When the film first premiered in 1982 at the Cinemateca Nacional de Venezuela, police attempted to arrest Herreros de Lemos, Manaure Arilla, and the twenty-five trans women film collaborators and subjects in attendance. After its premiere, the filmmakers encountered challenges in screening the film for decades, which made preserving and sharing the documentary precarious and dangerous. In 2022, ISLAA acquired four digital copies of the film to facilitate the study of this striking work and its complex historical context and to preserve the memory of these women. 

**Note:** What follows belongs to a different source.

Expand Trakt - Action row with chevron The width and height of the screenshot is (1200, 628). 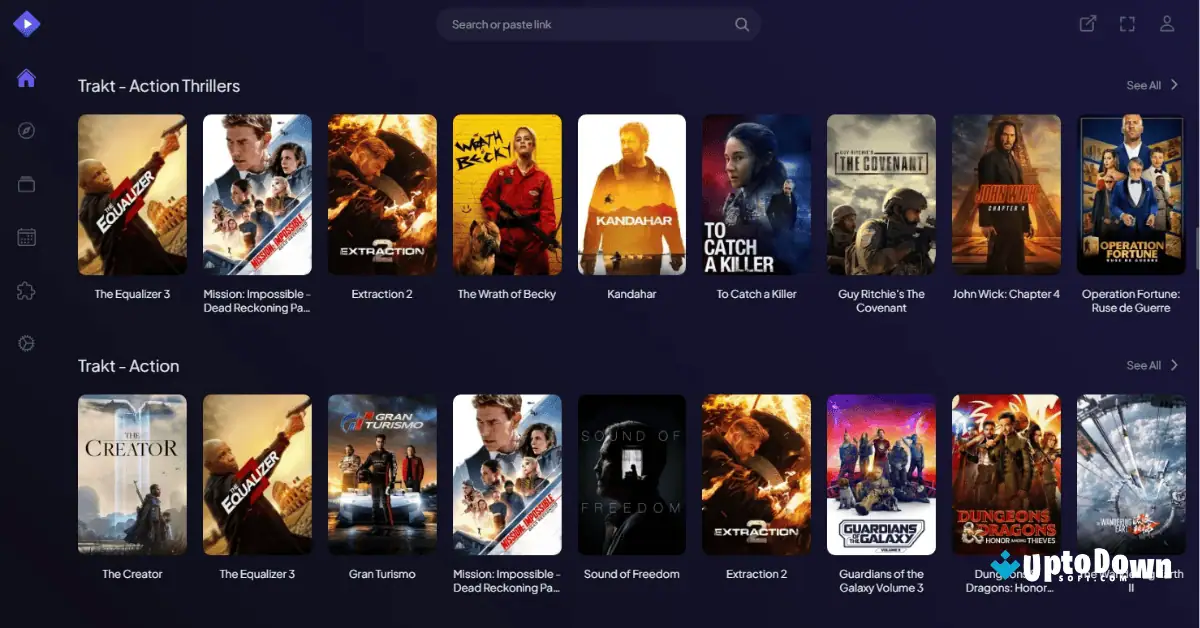[1175, 365]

The film’s first US screening was part of the 2023 ISLAA Artist Seminar Initiative at CCS Bard, a program funded by ISLAA that offers graduate students a collaborative cocurating experience, as they studied the Herreros de Lemos and Manaure Arilla archival collection in the ISLAA Library and Archives. Working closely with ISLAA’s exhibition team, the curators expanded Dueñas de la Noche for the lower-level galleries at 142 Franklin. The film’s preservation and the Artist Seminar Initiative’s fostering of emerging curators are at the heart of ISLAA’s mission to support the study and visibility of Latin American art.

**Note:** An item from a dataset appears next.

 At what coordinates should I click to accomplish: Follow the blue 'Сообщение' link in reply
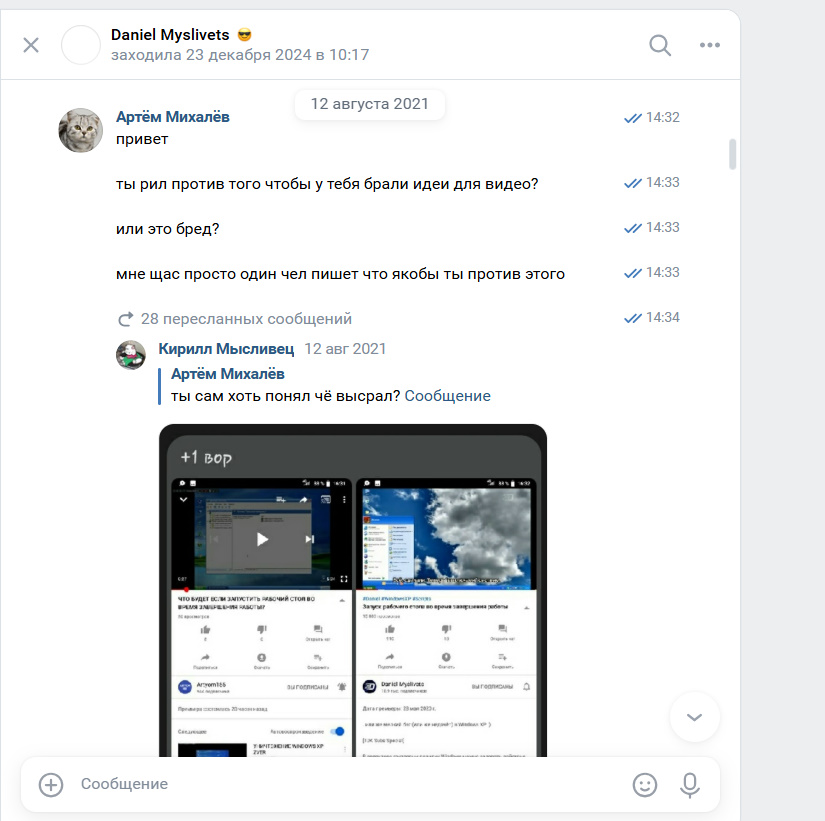pos(447,396)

On view from September 7, 2024 to January 25, 2025, the show includes ephemera and photographs from the collection, including portraits of the film’s subjects taken in exchange for the women’s participation in the film. Accompanying the exhibition is an original booklet designed by Luiza Dale, ISLAA’s graphic designer in residence, which includes a text by the curators, an excerpted essay by scholar Marcia Ochoa, and an interview with Herreros de Lemos. 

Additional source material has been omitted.